Spoonatects Am i the only one who thinks........Average?
Solidrariol Am I Missing Something?
Dana An old-fashioned movie made with new-fashioned finesse.
Ricc0 "No Greater Love" is the first part of the 9 hours 47 minutes trilogy directed by Masaki Kobayashi based on the six-volume novel by Junpei Gomikawa. A captivating, haunting, and touching anti-war epic film where Kobayashi masterfully criticizes and confronts the Japanese practices and applications via WW2 through a self-righteous character who is trying to "catch the train of humanism before it's too late".Kaji is a socialist and a pacifist with great morals. His self- righteousness is shown from the first beginning when he refuses to sleep with his girlfriend for the concern of being enlisted soon in the army and not be able to fulfill his duties towards her. He has his own theories and principles also in dealing with work environment and laborers. He gets a job offer to be a supervisor in an iron mine in a small Manchurian village. Since he opposes war, he accepts it as his only way out of conscription. He also gets to be with his girlfriend (they soon marry).Kaji now in his new work faces moral dilemmas that prove day by day not to be easier than those he was going to face in the military. He struggles with the old, brutal, and oppressive mentalities. Things get nastier when 600 Chinese men are brought to the mine as prisoners of war.. plots, deceptions, racism, torture.. the list goes on.

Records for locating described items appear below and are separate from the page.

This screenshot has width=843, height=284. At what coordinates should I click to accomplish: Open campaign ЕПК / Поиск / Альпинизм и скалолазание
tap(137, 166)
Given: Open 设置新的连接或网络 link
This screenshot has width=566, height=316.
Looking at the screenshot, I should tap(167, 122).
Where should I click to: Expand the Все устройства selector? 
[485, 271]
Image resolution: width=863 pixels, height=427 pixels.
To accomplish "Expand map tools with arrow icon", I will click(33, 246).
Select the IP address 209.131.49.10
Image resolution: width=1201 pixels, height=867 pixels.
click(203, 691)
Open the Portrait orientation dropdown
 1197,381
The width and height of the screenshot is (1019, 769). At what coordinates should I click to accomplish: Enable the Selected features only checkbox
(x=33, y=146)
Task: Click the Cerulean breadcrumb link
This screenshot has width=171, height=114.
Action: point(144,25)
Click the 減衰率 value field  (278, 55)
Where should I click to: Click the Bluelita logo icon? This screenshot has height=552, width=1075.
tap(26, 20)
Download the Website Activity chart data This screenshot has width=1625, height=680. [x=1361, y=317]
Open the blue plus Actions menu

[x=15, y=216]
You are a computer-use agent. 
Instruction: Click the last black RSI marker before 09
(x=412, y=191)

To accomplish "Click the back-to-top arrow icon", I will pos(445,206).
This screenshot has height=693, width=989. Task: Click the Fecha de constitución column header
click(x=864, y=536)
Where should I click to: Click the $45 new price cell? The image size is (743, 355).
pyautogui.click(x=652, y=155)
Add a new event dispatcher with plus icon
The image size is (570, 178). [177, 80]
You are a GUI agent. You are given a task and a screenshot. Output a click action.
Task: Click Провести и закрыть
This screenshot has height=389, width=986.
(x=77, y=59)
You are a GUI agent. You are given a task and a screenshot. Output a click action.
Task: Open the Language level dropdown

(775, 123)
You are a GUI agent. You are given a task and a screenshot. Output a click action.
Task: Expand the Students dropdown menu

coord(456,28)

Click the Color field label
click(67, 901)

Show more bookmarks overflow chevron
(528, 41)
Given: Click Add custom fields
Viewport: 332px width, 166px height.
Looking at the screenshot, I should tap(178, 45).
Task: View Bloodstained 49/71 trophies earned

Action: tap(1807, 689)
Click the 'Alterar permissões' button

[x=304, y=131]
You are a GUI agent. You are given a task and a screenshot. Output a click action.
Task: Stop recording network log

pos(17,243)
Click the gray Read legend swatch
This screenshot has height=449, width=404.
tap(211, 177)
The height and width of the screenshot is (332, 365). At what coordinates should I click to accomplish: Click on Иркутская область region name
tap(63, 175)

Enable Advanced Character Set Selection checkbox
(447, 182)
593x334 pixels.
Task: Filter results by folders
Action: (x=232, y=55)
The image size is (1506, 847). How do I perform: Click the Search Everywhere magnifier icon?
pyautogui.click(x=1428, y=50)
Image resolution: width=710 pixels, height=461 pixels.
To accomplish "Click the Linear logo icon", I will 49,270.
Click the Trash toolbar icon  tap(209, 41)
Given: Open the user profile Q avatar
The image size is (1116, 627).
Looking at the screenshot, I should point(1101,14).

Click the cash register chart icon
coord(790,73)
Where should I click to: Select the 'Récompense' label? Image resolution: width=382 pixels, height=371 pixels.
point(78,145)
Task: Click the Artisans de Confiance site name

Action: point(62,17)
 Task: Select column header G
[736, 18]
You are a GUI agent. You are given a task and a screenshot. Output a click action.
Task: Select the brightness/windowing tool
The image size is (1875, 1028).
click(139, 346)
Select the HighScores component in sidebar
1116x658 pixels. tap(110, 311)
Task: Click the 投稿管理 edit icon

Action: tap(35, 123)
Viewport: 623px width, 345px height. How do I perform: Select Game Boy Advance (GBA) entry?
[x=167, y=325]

Many try to shake his convictions by convincing him that the theories may prove wrong when applied, and also that peace theories do not apply in war time. His answer was that either the theories are wrong or they were faultily applied. Yet, even his wife doubts his intentions for a moment.. will he surrender?Kobayashi's humanist film is a delicate study of the human psychology during hardships and the capabilities of the man to stand still and fight for what is right. It is also a sincere revision to a difficult era in Japanese history, reacting responsibly in opening a new page for the coming generations. "It's not my fault that I'm Japanese.. yet, it's my worst crime that I am", states Kaji. What can we do to deserve this beautiful name "man", one prisoner ask him.Kaji represents in his fight to become the man not the beast all humanity not only of course the Japanese.. every generation from the first beginning. The masterful Kobayashi contributes greatly to this epic film with extraordinary execution.. and Tatsuya Nakadai was a great choice for the leading role. A piece of art considered by many to be one of the greatest ever.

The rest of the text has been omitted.